It depends on how each developer has implemented it. Sorry, but yes that means nothing definite can be said about it.
Yes, for most apps the obvious choice is to personalise it to the user account
(for instance, Contacts and the other standard Android PIM apps work this way). This, IMHO, is the Right Way to do it for user-centric software (such as the standard Android PIM apps, games, or note-taking apps). This would mean that I could use my software on all
my devices (not necessarily simultaneously, but also if I were to buy and switch to a newer device) -- but only in so far as my devices "act as one" in the sense that they all sync to the same mailbox, address book, and so on. That is to say, if I wanted to share an app --but obviously not my Google account-- with my wife, I'd have to invest in two copies of the software. To me this seems very reasonable.
Some apps are personalised to one specific device
, so you'd have to register twice if you wanted to use it for two devices.
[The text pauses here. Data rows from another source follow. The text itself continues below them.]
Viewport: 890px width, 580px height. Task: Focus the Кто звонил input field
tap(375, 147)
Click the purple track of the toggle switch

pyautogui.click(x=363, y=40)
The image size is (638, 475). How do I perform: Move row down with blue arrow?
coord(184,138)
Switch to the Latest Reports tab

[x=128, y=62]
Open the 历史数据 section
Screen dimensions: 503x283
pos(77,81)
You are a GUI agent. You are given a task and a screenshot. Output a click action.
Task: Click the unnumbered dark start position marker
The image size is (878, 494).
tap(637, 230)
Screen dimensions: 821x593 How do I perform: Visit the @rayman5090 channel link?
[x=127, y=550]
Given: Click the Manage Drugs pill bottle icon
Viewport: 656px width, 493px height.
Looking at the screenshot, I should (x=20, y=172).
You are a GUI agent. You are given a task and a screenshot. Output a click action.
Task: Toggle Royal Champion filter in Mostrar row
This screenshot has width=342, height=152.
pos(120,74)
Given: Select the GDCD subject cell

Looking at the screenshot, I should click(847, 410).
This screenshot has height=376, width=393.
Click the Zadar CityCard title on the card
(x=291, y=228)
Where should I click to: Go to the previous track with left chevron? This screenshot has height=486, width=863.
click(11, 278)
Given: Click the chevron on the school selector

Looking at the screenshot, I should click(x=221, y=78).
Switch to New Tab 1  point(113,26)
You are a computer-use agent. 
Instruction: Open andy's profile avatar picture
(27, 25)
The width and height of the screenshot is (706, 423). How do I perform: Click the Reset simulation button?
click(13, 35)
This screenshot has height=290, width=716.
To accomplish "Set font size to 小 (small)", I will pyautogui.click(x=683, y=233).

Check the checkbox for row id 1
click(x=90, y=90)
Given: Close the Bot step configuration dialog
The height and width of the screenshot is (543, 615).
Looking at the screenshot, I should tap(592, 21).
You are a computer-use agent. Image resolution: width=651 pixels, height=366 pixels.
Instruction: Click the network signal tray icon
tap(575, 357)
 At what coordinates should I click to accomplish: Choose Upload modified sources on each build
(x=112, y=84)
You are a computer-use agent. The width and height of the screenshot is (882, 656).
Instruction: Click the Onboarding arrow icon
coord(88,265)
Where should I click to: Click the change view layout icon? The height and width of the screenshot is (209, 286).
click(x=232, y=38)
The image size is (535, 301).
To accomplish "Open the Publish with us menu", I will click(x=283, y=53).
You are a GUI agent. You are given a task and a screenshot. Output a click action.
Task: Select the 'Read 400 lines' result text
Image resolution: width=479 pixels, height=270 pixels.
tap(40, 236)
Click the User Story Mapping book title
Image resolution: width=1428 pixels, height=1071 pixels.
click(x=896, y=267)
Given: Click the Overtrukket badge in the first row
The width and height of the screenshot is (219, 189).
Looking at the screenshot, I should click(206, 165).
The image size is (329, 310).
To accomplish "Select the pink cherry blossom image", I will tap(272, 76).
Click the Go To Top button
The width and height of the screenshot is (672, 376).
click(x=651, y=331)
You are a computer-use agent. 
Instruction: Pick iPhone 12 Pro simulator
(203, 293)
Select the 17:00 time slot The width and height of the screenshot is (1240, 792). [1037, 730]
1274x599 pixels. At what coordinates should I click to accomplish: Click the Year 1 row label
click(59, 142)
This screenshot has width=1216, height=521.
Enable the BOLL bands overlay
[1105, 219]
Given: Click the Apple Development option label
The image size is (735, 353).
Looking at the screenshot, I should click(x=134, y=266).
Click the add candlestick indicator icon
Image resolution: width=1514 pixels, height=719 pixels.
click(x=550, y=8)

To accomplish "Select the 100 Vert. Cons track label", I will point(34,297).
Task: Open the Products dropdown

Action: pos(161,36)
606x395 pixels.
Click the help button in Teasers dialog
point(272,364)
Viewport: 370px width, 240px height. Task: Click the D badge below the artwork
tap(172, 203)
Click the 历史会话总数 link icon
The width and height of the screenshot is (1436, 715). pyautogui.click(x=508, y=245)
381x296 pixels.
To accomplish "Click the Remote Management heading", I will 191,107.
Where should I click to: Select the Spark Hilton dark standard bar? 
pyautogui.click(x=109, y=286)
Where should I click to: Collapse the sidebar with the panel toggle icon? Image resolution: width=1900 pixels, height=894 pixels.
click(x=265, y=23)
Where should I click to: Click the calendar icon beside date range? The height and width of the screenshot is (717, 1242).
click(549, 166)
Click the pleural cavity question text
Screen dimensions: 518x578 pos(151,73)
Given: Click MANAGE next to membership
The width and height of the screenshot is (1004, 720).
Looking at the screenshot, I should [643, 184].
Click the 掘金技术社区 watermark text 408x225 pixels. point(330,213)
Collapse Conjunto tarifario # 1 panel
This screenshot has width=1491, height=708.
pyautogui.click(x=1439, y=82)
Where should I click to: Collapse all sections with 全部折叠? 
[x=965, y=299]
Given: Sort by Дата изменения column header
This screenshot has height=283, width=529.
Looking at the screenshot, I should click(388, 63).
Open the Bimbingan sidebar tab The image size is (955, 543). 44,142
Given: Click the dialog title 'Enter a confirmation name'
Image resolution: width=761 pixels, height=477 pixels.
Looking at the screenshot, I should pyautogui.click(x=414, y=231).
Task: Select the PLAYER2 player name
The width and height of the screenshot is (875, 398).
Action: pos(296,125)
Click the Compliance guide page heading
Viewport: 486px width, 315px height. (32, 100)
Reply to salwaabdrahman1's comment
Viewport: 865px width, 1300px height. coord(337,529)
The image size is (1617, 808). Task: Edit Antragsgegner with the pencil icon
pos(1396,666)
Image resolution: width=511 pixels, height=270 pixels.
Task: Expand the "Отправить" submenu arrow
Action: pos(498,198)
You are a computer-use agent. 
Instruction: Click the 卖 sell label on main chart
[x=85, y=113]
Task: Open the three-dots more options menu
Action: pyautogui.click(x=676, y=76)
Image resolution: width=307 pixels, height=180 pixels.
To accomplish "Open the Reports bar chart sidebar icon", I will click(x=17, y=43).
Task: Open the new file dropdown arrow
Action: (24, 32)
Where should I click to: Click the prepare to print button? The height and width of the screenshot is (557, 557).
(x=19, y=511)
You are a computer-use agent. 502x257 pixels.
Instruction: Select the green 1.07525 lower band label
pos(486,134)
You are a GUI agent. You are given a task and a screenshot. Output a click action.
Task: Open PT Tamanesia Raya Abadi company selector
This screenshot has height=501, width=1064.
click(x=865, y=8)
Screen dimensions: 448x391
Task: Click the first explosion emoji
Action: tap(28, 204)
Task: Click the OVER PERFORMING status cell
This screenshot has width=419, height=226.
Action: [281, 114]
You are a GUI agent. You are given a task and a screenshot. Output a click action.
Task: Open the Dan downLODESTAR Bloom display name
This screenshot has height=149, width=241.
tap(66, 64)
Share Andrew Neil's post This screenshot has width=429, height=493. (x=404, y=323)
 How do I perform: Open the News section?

This, IMHO, is well suited for specifically device-centric applications (for example Wave Secure), but should definitely not be used for something user-centric (a game or note-taking app) because this model would not play well if a user were to buy and switch to a newer device ... it smacks of Microsoft-style licensing.
I think it's a Very Good Thing that the Android OS does not support DRM; but unfortunately, it also means that application licensing and protection is not well supported, forcing developers to roll their own protection and/or enforcement mechanism.